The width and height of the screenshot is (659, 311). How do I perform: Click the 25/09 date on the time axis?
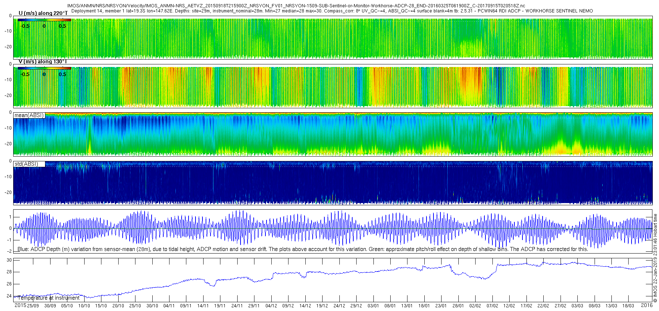point(33,306)
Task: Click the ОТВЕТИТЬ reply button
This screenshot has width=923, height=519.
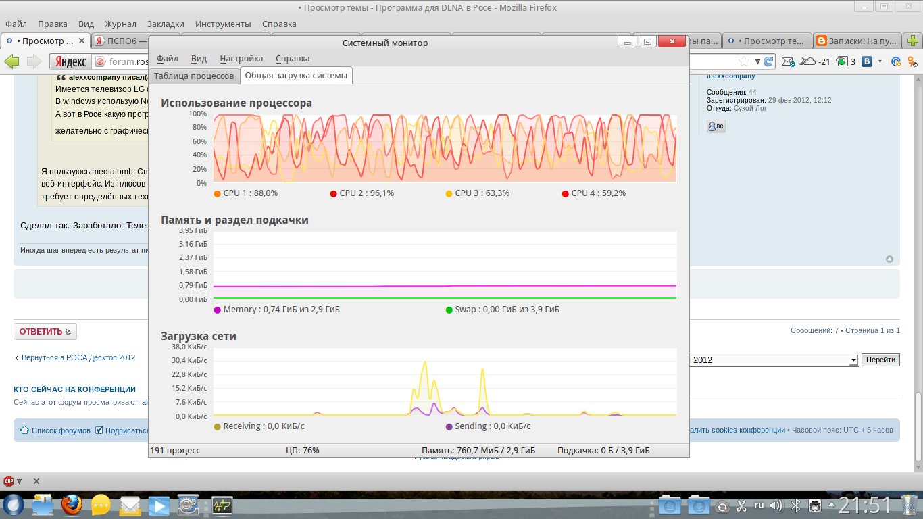Action: [45, 332]
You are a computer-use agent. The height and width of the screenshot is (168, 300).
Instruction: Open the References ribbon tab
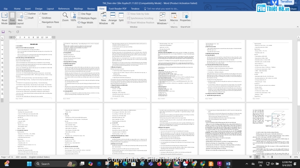(x=64, y=9)
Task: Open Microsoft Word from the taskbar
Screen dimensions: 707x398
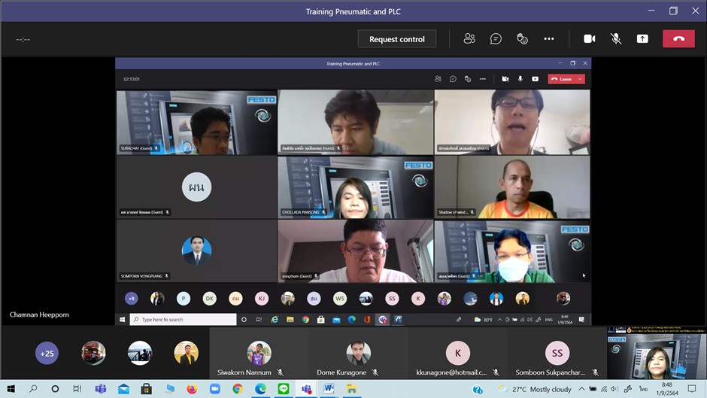Action: pos(329,389)
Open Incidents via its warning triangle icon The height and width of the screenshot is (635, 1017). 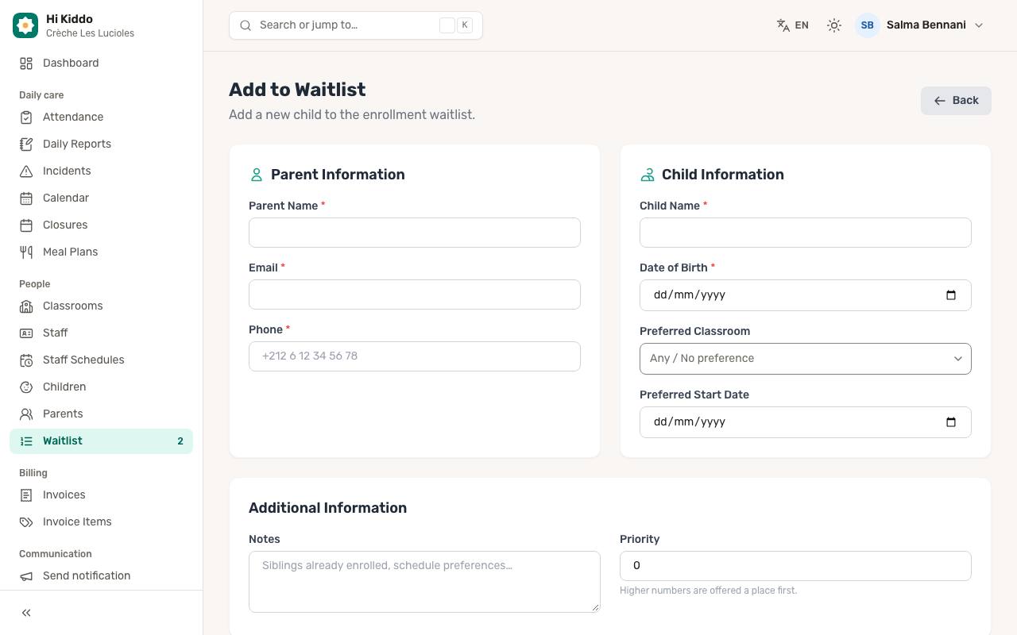(x=26, y=171)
☆ ☆ ☆
Answer with the number alone: how many lines in the records include the word "Task"?

2